• Ndaya

Avoir un mari, pas un deuxième père.

Je repense à une histoire que Néné me racontait. Comment une amie a testé pour la première fois la marijuana avec son gars. Elle ne l'avait jamais fait avant et c'est une fois mariée et maman qu'elle s'est dit que c'était le moment de tester. Ce qui est tout à fait honorable après tout elle est majeure et vaccinée, il n'y a pas plus responsable que d'attendre d’être assez mature pour tenter une substance jugée dangereuse. Jusqu'ici tout fait sens et pourtant je repense à ma réaction quand Néné m'a raconté ça.


Non seulement surprise de la réaction de son mari, j'étais surtout dans l'expectative de l'avis de ce dernier.
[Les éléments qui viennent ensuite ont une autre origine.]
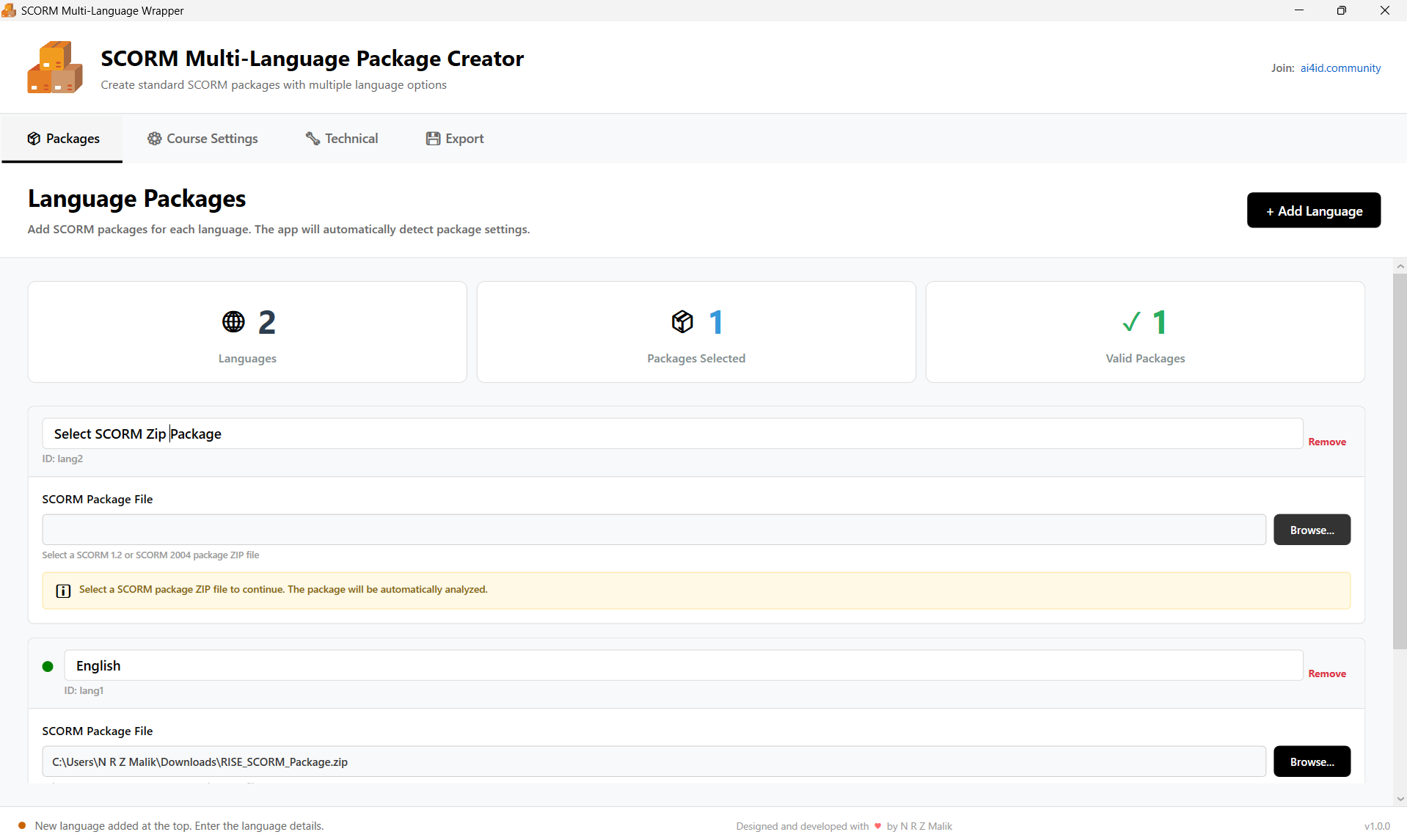
Task: Click the SCORM boxes app logo
Action: (55, 67)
Comme si la finalité de cette expérience se résumait à son approbation.

"- Il a été compréhensif et pratique en lui disant qu'il fallait faire garder le bébé, le jour ou ils en consommeraient.

- C'est tout?

- C'est tout."

Qu'est-ce que j'attendais au juste d'un homme de 32 ans? II s'est juste positionné comme un partenaire dans cette relation. Un compagnon qui entend, qui sous-pèse et qui soutient les lubies et les expériences que sa femme envisage. Rien de nouveau sous le soleil vous direz, juste une relation hétéro équitable et bienveillante.


La version banale que j'attendais de cette histoire aurait donné quelque chose de beaucoup plus paternaliste avec un mari qui se positionne comme l'ultime décisionnaire dans le couple.


L'homme qui peut "entendre" les arguments de sa femme mais qui n'est jamais tenu de les "accepter". Celui qui tranche.

Je sais pertinemment pourquoi cette anecdote m'a piquée. J'ai vécu la même situation avec mon mari et l'issue n'a pas du tout été la même.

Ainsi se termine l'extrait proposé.